Collected data entries

● ● ● ● ●

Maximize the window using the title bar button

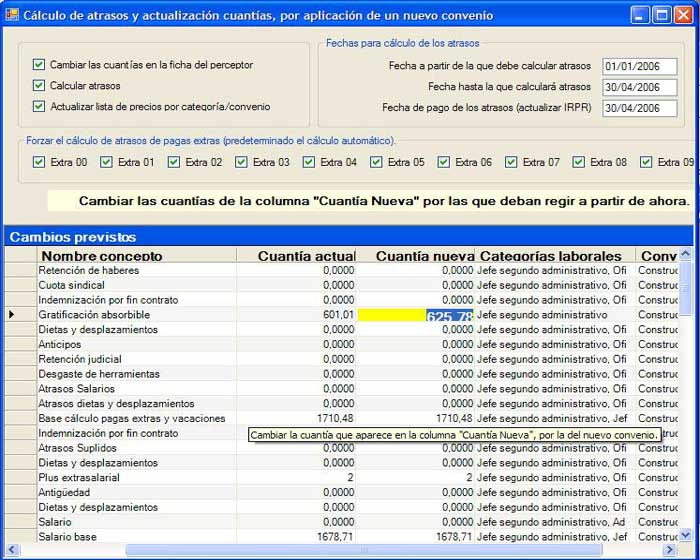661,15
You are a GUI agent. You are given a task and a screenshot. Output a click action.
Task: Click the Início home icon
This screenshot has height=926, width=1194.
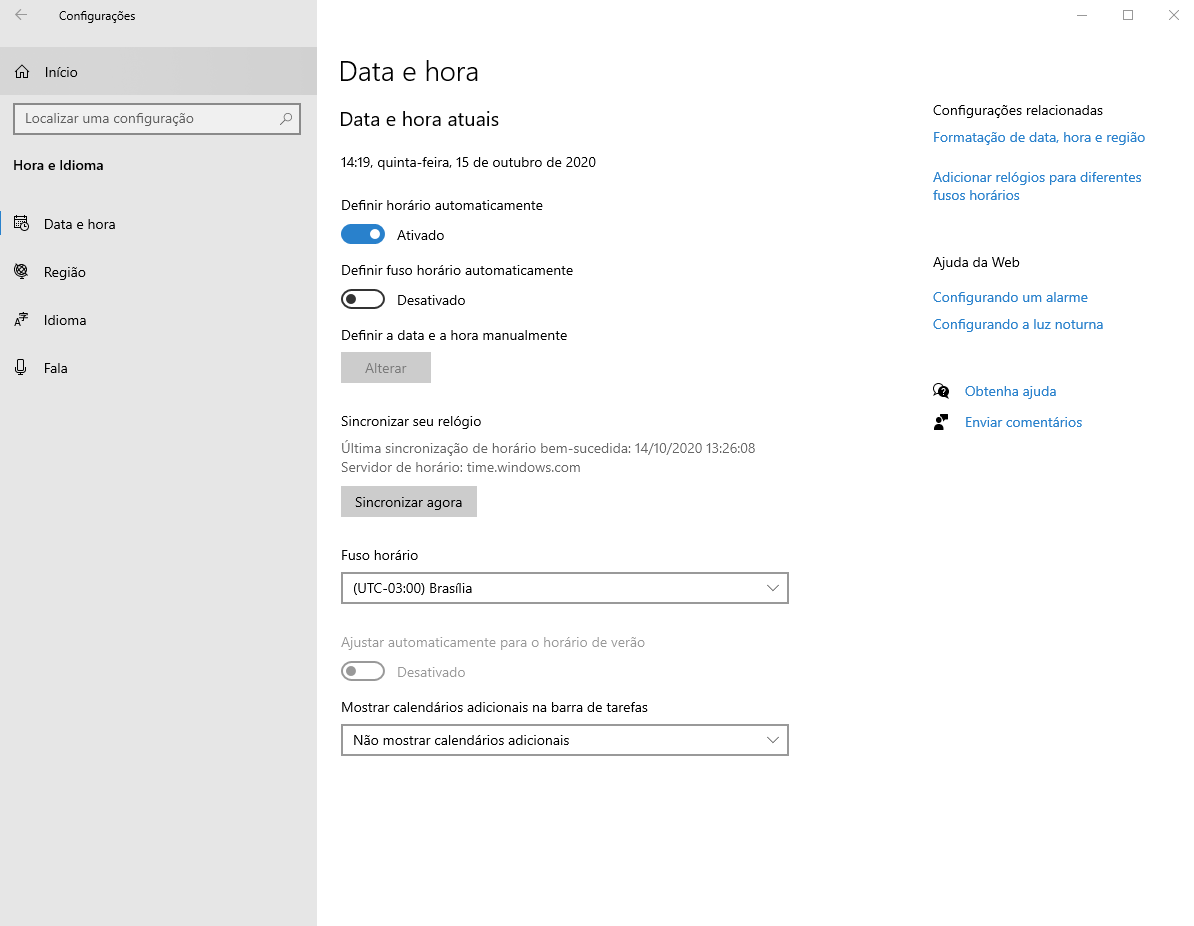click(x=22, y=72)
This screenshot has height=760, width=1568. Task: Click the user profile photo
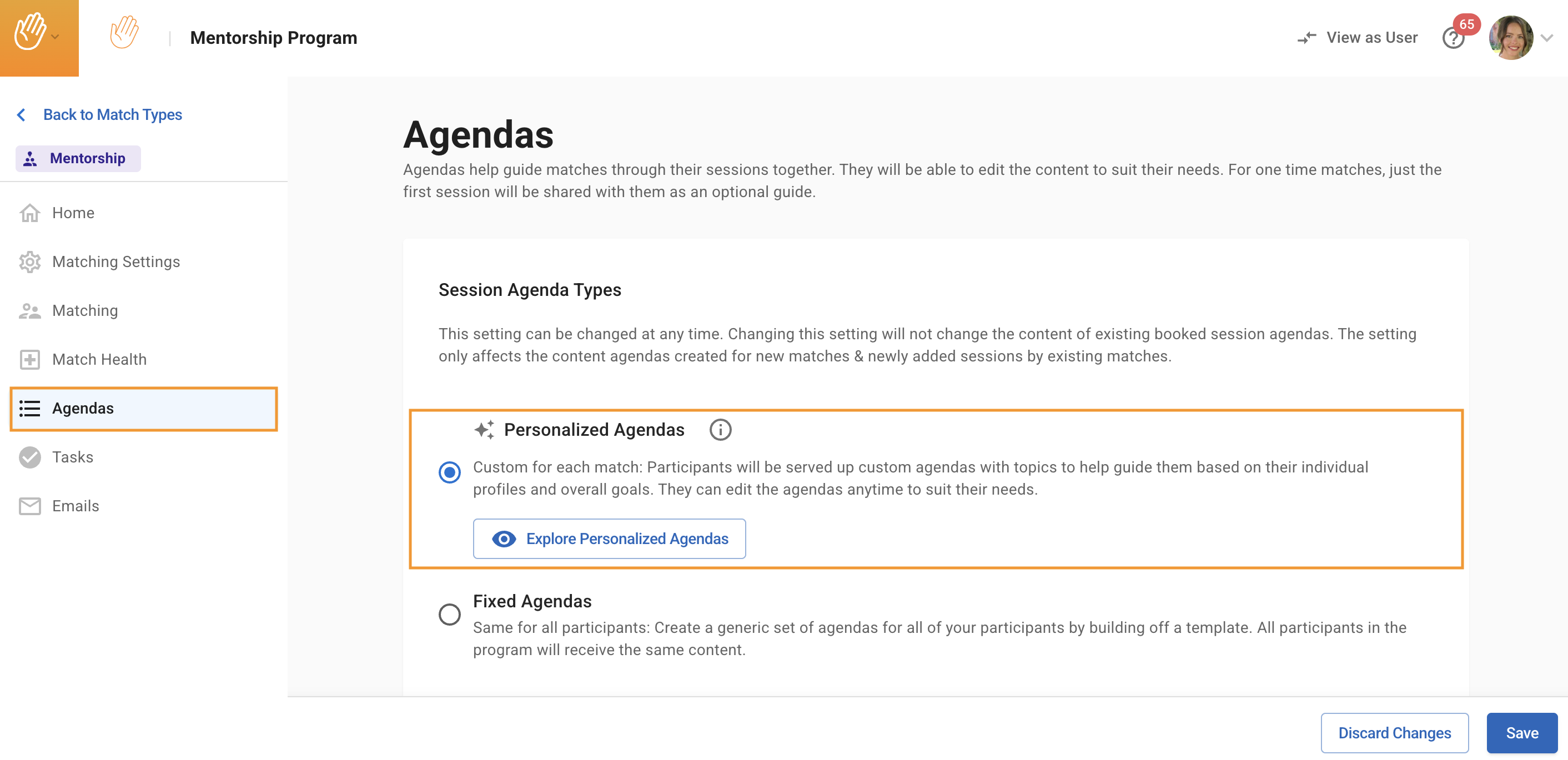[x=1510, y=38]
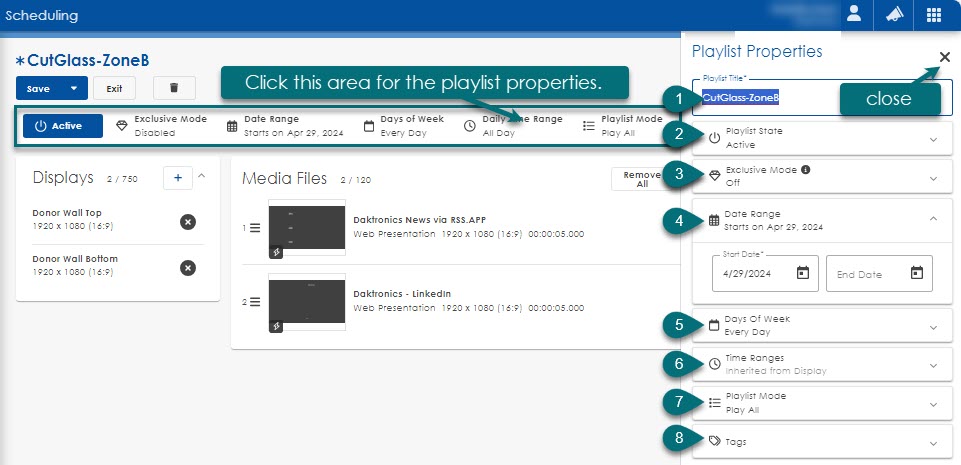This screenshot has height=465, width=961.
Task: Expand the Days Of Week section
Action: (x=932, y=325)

● ● ● ● ●

WORK REQUEST =>
Only the pictures stay out; the rest of the entries above must be written out exactly.

SOLUTION =>
Maximize the window using the title bar button

661,15
You are a GUI agent. You are given a task and a screenshot. Output a click action.
Task: Click the Início home icon
This screenshot has height=926, width=1194.
click(x=22, y=72)
This screenshot has height=760, width=1568. Task: Click the user profile photo
[x=1510, y=38]
This screenshot has height=465, width=961.
Task: Expand the Days Of Week section
Action: (x=932, y=325)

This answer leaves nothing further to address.